-- Opening Marker --

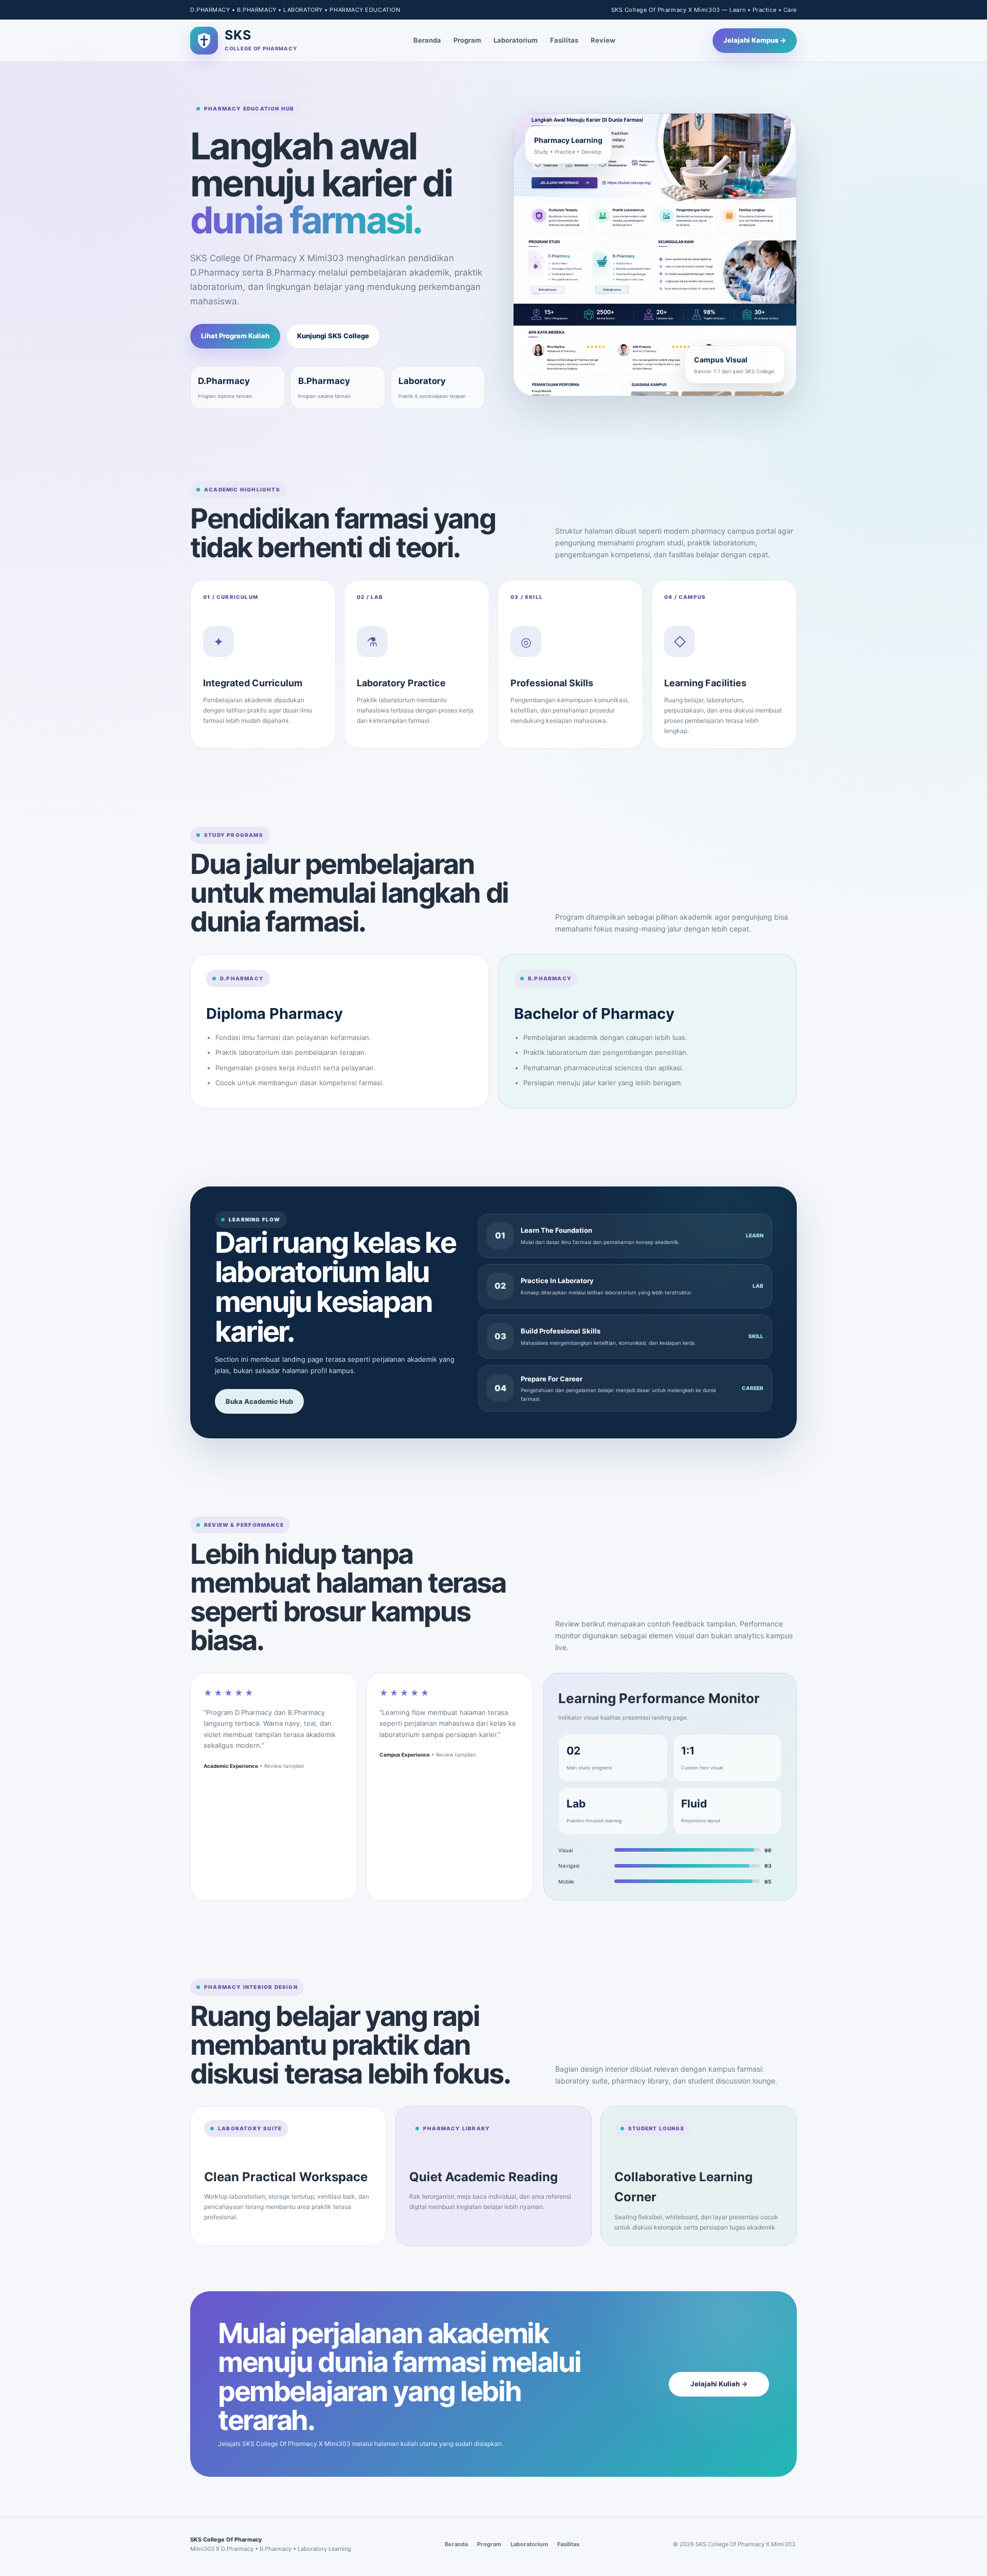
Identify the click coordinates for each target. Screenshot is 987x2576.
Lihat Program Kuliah (235, 336)
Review (603, 40)
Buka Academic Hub (259, 1401)
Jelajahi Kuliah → (718, 2384)
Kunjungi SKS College (333, 336)
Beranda (427, 40)
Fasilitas (564, 40)
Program (467, 40)
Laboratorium (516, 40)
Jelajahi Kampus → (754, 40)
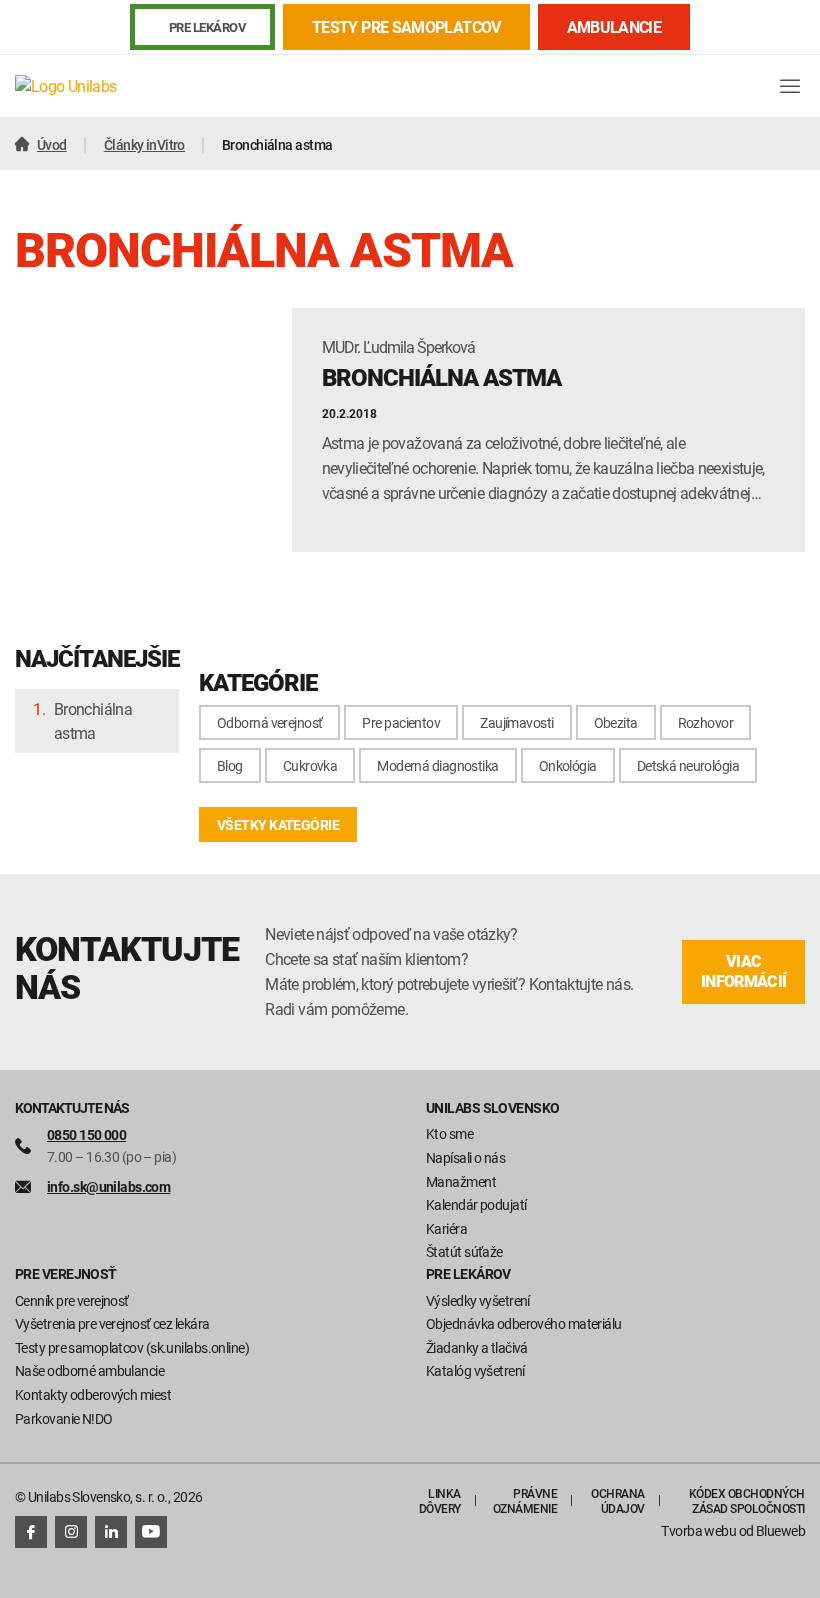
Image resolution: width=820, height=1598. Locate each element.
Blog (230, 765)
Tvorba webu (698, 1530)
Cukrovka (310, 765)
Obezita (616, 722)
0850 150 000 (86, 1134)
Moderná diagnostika (437, 765)
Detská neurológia (688, 765)
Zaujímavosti (516, 722)
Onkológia (568, 765)
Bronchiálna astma (93, 721)
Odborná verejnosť (269, 722)
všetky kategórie (278, 824)
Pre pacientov (401, 722)
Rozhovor (706, 722)
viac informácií (744, 971)
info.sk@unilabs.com (108, 1186)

-- Closing Marker --

▸ WHAT THIS TASK INVOLVES:
Print the preceding material over again exactly. Please leave the pictures out.

▸ REPLY:
Identify the click coordinates for each target. Screenshot is 987x2576.
Lihat Program Kuliah (235, 336)
Review (603, 40)
Buka Academic Hub (259, 1401)
Jelajahi Kuliah → (718, 2384)
Kunjungi SKS College (333, 336)
Beranda (427, 40)
Fasilitas (564, 40)
Program (467, 40)
Laboratorium (516, 40)
Jelajahi Kampus → (754, 40)
Image resolution: width=820, height=1598. Locate each element.
Blog (230, 765)
Tvorba webu (698, 1530)
Cukrovka (310, 765)
Obezita (616, 722)
0850 150 000 (86, 1134)
Moderná diagnostika (437, 765)
Detská neurológia (688, 765)
Zaujímavosti (516, 722)
Onkológia (568, 765)
Bronchiálna astma (93, 721)
Odborná verejnosť (269, 722)
všetky kategórie (278, 824)
Pre pacientov (401, 722)
Rozhovor (706, 722)
viac informácií (744, 971)
info.sk@unilabs.com (108, 1186)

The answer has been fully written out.